Pashby received the Canadian Standards Association Award of Merit in 1979, and the Ontario Hockey Association Distinguished Service Award in 1980. He was named a member of the Order of Canada on June 22, 1981, for his contributions to eye protection and the "design and acceptance of protective equipment which has greatly reduced injury in sport". He was formally invested in the order by the Governor General of Canada during a ceremony on October 21, 1981.

In 1984, the CAHA recognized Pashby for contributions to amateur hockey in Canada with the Gordon Juckes Award. He received the Jean P. Carriere Award from the Standards Council of Canada in 1988, was one of two inaugural recipients of the Canadian Sport Safety Award from the Canadian Sports Spine and Head Injuries Research Centre in 1989. He was named man-of-the-year by The Hockey News in 1990, in recognition of his work to prevent injuries.

Pashby was granted an honorary Doctor of Science degree from the University of Waterloo in 1996. He was inducted into the builder category of Canada's Sports Hall of Fame, with the ceremony taking place on November 9, 2000. He was posthumously made one of the inaugural inductees into the Leaside Sports Hall of Fame in 2013.

▶ **Recorded information**:

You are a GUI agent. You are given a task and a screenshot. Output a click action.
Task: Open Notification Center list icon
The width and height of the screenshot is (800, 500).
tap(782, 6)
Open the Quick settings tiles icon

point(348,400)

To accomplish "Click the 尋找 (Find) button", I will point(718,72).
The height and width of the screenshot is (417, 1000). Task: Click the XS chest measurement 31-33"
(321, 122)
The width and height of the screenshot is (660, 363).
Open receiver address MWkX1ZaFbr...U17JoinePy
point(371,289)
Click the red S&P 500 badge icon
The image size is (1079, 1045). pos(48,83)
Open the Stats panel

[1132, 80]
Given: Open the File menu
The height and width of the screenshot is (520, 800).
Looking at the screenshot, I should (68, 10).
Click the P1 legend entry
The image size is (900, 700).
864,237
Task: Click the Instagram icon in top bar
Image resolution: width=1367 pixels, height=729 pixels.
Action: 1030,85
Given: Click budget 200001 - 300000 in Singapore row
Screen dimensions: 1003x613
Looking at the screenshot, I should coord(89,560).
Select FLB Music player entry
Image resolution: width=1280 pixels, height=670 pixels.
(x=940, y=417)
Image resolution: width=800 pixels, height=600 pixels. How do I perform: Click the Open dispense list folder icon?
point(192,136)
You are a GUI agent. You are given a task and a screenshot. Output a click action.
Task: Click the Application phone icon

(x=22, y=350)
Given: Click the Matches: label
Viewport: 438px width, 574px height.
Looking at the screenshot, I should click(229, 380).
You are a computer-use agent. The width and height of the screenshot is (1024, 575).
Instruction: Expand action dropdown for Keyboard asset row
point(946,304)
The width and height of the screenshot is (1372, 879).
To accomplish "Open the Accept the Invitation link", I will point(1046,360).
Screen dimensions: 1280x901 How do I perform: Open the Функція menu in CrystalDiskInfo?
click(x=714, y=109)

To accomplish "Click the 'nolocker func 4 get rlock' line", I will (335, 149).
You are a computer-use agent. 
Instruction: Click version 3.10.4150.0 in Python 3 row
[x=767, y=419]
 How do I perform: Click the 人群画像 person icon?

▶ **Exercise requirements**:
1. According to the text about Pashby's honors, why was he named a member of the Order of Canada? Answer in one to three sentences.
2. Carry on the text about Pashby's honors, starting after its final sentence.
The entries come from a separate source and are not part of the text about Pashby's honors.

▶ **Expected results**:
1. He was named a member of the Order of Canada for his contributions to eye protection. It also recognized the "design and acceptance of protective equipment which has greatly reduced injury in sport".

2.
==Legacy and impact==
The Canadian Press referred to Pashby as, "[hockey]'s foremost safety pioneer for the last half-century". The Toronto Star wrote that, "were it not for the efforts of Pashby, that sensible equipment requirement might not have happened as soon as it did". Canada's Sports Hall of Fame states that, "in pioneering the development, marketing, and standardization of protective hockey helmets, Pashby has helped to prevent innumerable career-ending, even life-threatening head injuries". Hockey executive Frank Selke Jr. stated that, "thousands of kids have been saved from serious injuries because of [Pashby]", and that "unfortunately the masses don't know how much work [Pashby] has done".

Pashby was honoured with a dinner at the Regal Constellation Hotel on March 27, 1990, which included Don Cherry as a guest speaker. Proceeds from the event helped establish the Dr. Tom Pashby Sports Safety Fund. The fund was later chaired by his son, which sought to coordinate fundraising efforts to promote education and research in "the prevention of catastrophic injuries in sport and recreation".

Pashby had a personal collection of hockey helmets and masks, 50 of which were donated for display at the Hockey Hall of Fame, including the first helmet worn by his son.

The Hockey Development Centre of Ontario oversees the annual Dr. Tom Pashby Trainer of the Year Award, given for outstanding achievements in safety and risk management, and contributions to the certification program for hockey trainers in Ontario.

In 2017, the new ice rink at Leaside Gardens was named the Dr. Tom Pashby Play Safely Rink, following a donation from the Dr. Tom Pashby Sports Safety Fund to promote safety in sport and recreation.